Olmedo noticed the scornful nuance.
‘I should congratulate you on a job well done,’ continued the colonel, ‘except that your conclusions are not to my liking.’
‘I’m afraid there was no other …’
‘I know, I know,’ he interrupted sharply. ‘I know you were following orders. And orders are given to be obeyed; the army is not a democracy. It’s not me you’ll have to convince of simply having carried out a technical commission. I don’t agree with your premises, but, at least in public, I won’t oppose them. Don’t worry, I won’t raise any objections at the meeting.’ He paused and then, as though he’d thought it through, but wasn’t too sure how appropriate it was to say it, added: ‘Today no one can say that the Spanish military is not disciplined. Not once have we spoken out in protest, in spite of the victims we’ve had in the last few years … as a consequence of the civilians’ deficient administrations. I won’t speak out now about a matter of lesser importance.’
‘Thank you, sir.’
‘You’re aware you’ll make enemies?’ the colonel asked, turning to look fixedly at Olmedo, his eyes slightly blanched by age.
‘I am, but I have them already, sir.’
‘But this won’t just be professional rivalry. Some will be personally affected, and will see your report as an offence. Others will even think of the word humiliation. And all of them will feel like a band of veterans sent away from the city walls on the basis that
they will be better defended by new weapons mounted on the tower keep,’ he added, using one of those examples of old military strategy that he liked to quote in public.

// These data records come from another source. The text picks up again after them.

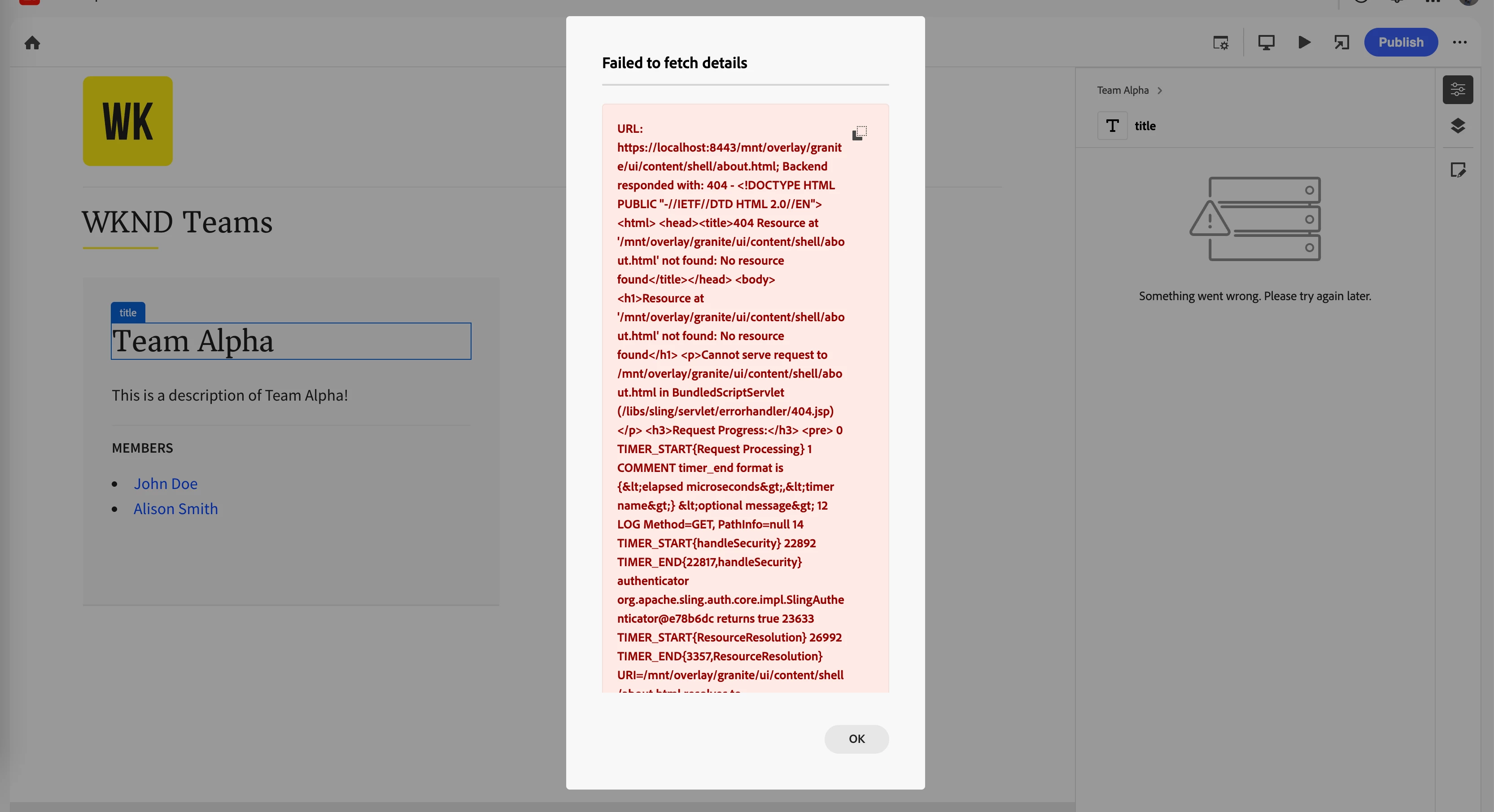The image size is (1494, 812).
Task: Open page settings with gear icon
Action: pyautogui.click(x=1220, y=43)
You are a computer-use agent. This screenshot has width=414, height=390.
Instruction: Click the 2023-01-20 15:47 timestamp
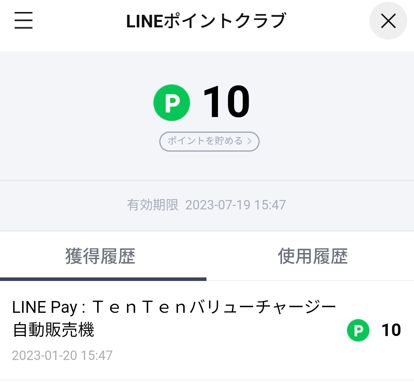[x=62, y=355]
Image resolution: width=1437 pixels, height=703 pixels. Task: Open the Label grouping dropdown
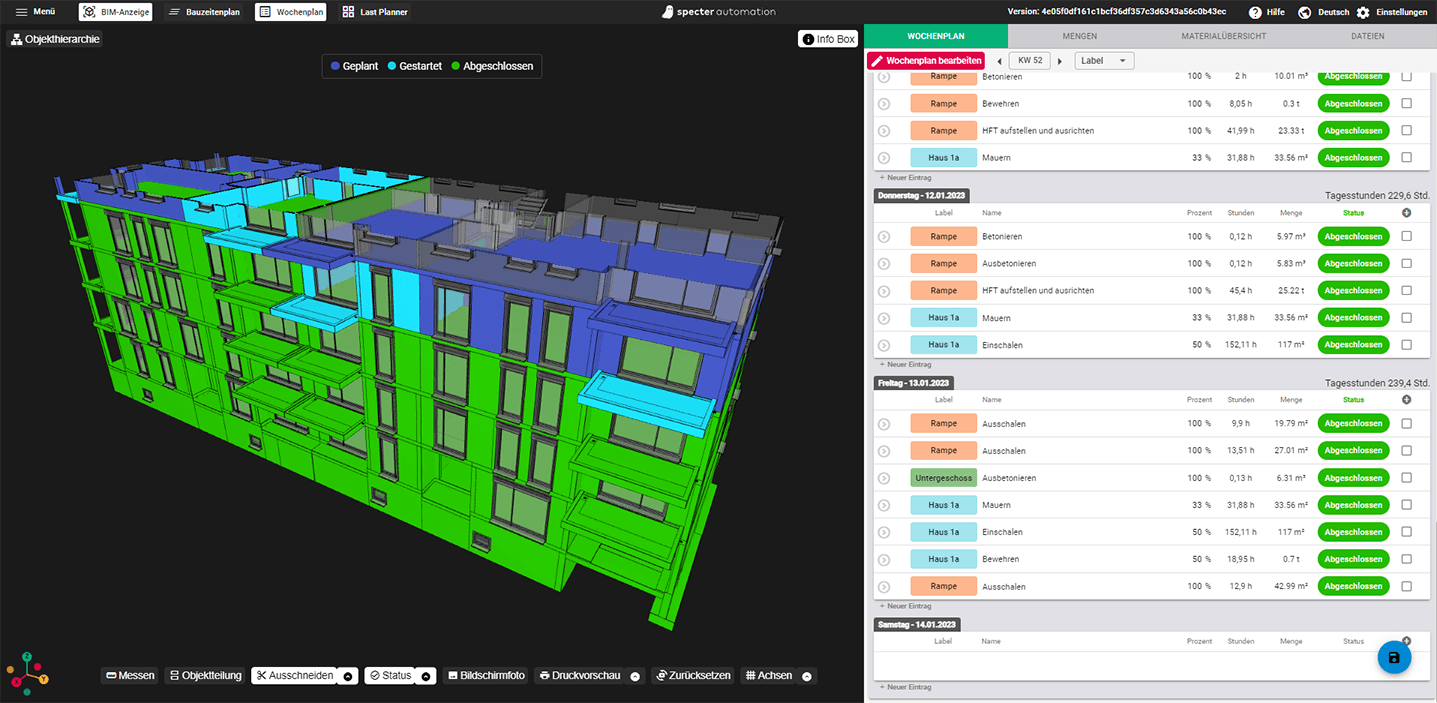click(1104, 61)
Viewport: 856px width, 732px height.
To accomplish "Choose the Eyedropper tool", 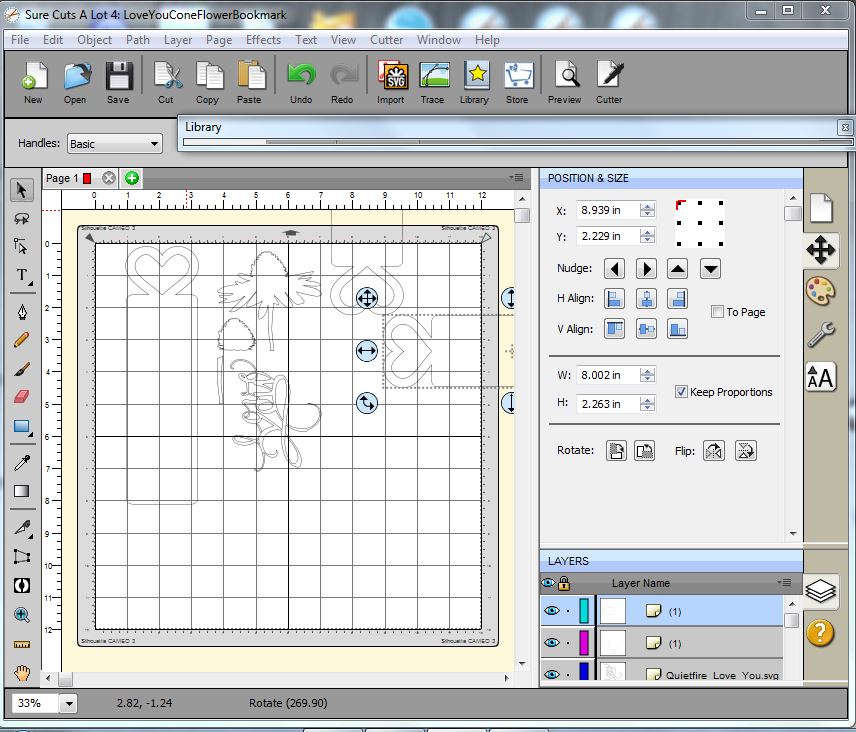I will [22, 462].
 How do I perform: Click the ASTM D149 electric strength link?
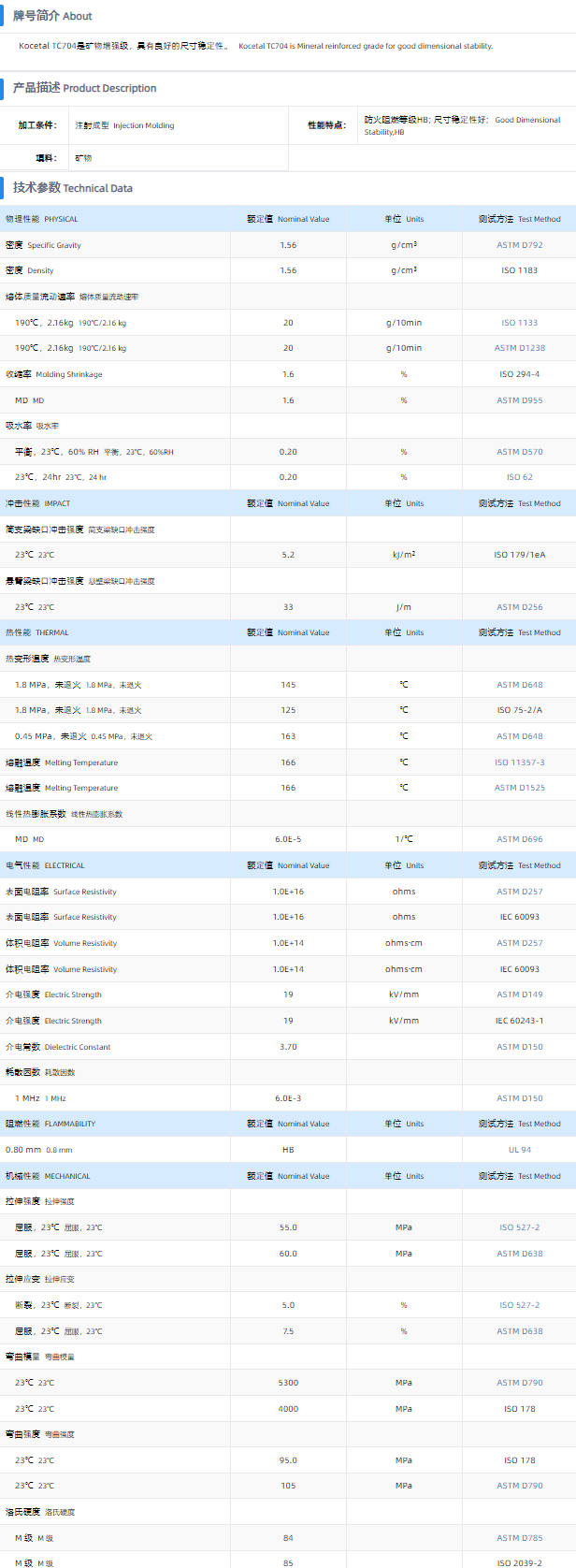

‘But no one’s leaving them outside the walls,’ argued Olmedo. ‘They only need to accept a transfer. Or take early retirement.’
‘You know well that for some neither is a very honourable possibility. But they too will obey … they all will. I know them, they are disciplined, as I said. And discipline is best shown by obeying orders we don’t like.’
‘I would never question that.’
The colonel, who had not moved from his place, once again turned his back to him and looked out of the window. The soldiers were leaving the training field three abreast and presently the place was empty. There was no one walking along the clean streets in front of the pavilions with manicured areas of grass and straight paths flanked by whitewashed stones. At one end of the pitch one could see the deserted stands and, beyond, the high brick wall complete with barbed wire surrounding the compound and enforcing a dual purpose: to keep soldiers in, and to keep people out. The barracks, usually aflutter with activity, were at that moment in the deepest calm, the officers waiting in the meeting room, anxious to learn the results of his report. There was none of the shouting or clicking of heels normally heard during instruction, and nor did one hear vehicles or everyday noises generated by cleaning or pruning trees. For Olmedo all that solitude and emptiness heralded the final closure. The colonel must have thought something along the same lines, because he asked, again without looking at him:
‘Do you realise? This is all going to disappear. Everything we established with a view to remaining here will be reduced to transient, useless work.’
Olmedo didn’t reply. He just nodded briefly, even though the colonel couldn’t see him.
‘It had to happen, it was inevitable since they abolished compulsory military service. At the end of the day, there’s no better
reason to knock down barracks than the fact that they’re empty of soldiers. And I seem to remember you agreed with that measure too,’ he added recalling an old grievance which was more bitter that Olmedo had thought.